**SELECTED PASSAGE**:
━━━━━━

Top level blocks and indentation

A

Anno Siegel

Top level blocks, that is, blocks at file level, serve many useful
purposes. An example is, in a module file, a related module or class
you want to incorporate in the main file. It rightly belongs into a
BEGIN block. Another example is a test file (t/*.t), where tests often
form groups. It is useful to put each group in its lexical space, which
means that most of the file is inside one top level block or another.

In such cases, indentation comes as a nuisance. I have taken to using
double braces, '{{' and '}}' to delimit top level blocks that aren't
indented. I'm using them because the don't appear "naturally" in Perl
(or do they?) and they don't hurt (or do they?). I also hope to say
something like "Yes, this *is* a block. I'm still not indenting", but
that is perhaps hoping a bit much.

━━━━━━

**THE DATA**:

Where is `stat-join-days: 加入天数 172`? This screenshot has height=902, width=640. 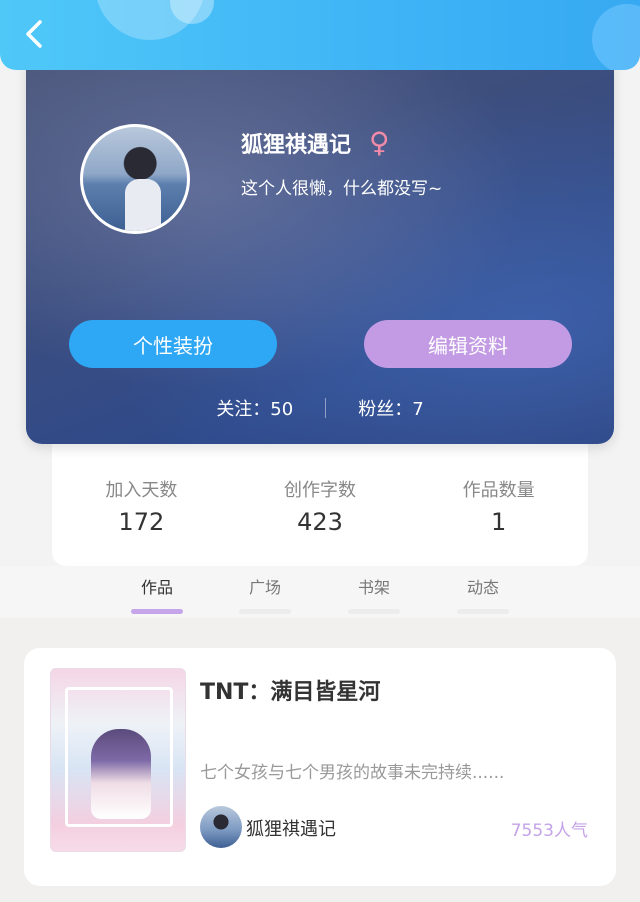 stat-join-days: 加入天数 172 is located at coordinates (141, 521).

━━━━━━

**DIRECTIONS**: Extend the piece on unindented top-level blocks in Perl, starting right after its last sentence.

**WRITTEN ANSWER**:
The main question is, of course, how much does the lack of indentation
hurt? I don't notice more block structure mixups in sources where I'm
using that style, but then I'm biased. I did notice more mixups when
trying to *nest* double braces, so I'm not totally insensitive. Never
nest them, by definition double braces only apply to top level blocks.

In any case, before I release any code in this style to CPAN, I'd like
to test the waters and ask if that would, umm..., get me talked about.

If anyone cares to take a look at some code, I have put up two examples,
a module and a test file, under

http://www.tu-berlin.de/zrz/mitarbeiter/anno4000/clpm/double_brace/Module.pm
http://www.tu-berlin.de/zrz/mitarbeiter/anno4000/clpm/double_brace/test-file

Please, these are only to look at. They are taken as-is out of some
ongoing work. I'm reasonably sure they compile, but that's it. (And
don't anyone *dare* tell me it's undocumented, man do I know it :)

Anno
 
J

James Willmore

On 22 Nov 2003 17:07:14 GMT
(e-mail address removed)-berlin.de (Anno Siegel) wrote:

If anyone cares to take a look at some code, I have put up two
examples, a module and a test file, under

http://www.tu-berlin.de/zrz/mitarbeiter/anno4000/clpm/double_brace/Module.pm
http://www.tu-berlin.de/zrz/mitarbeiter/anno4000/clpm/double_brace/test-file

Please, these are only to look at. They are taken as-is out of some
ongoing work. I'm reasonably sure they compile, but that's it.
(And don't anyone *dare* tell me it's undocumented, man do I know it
:)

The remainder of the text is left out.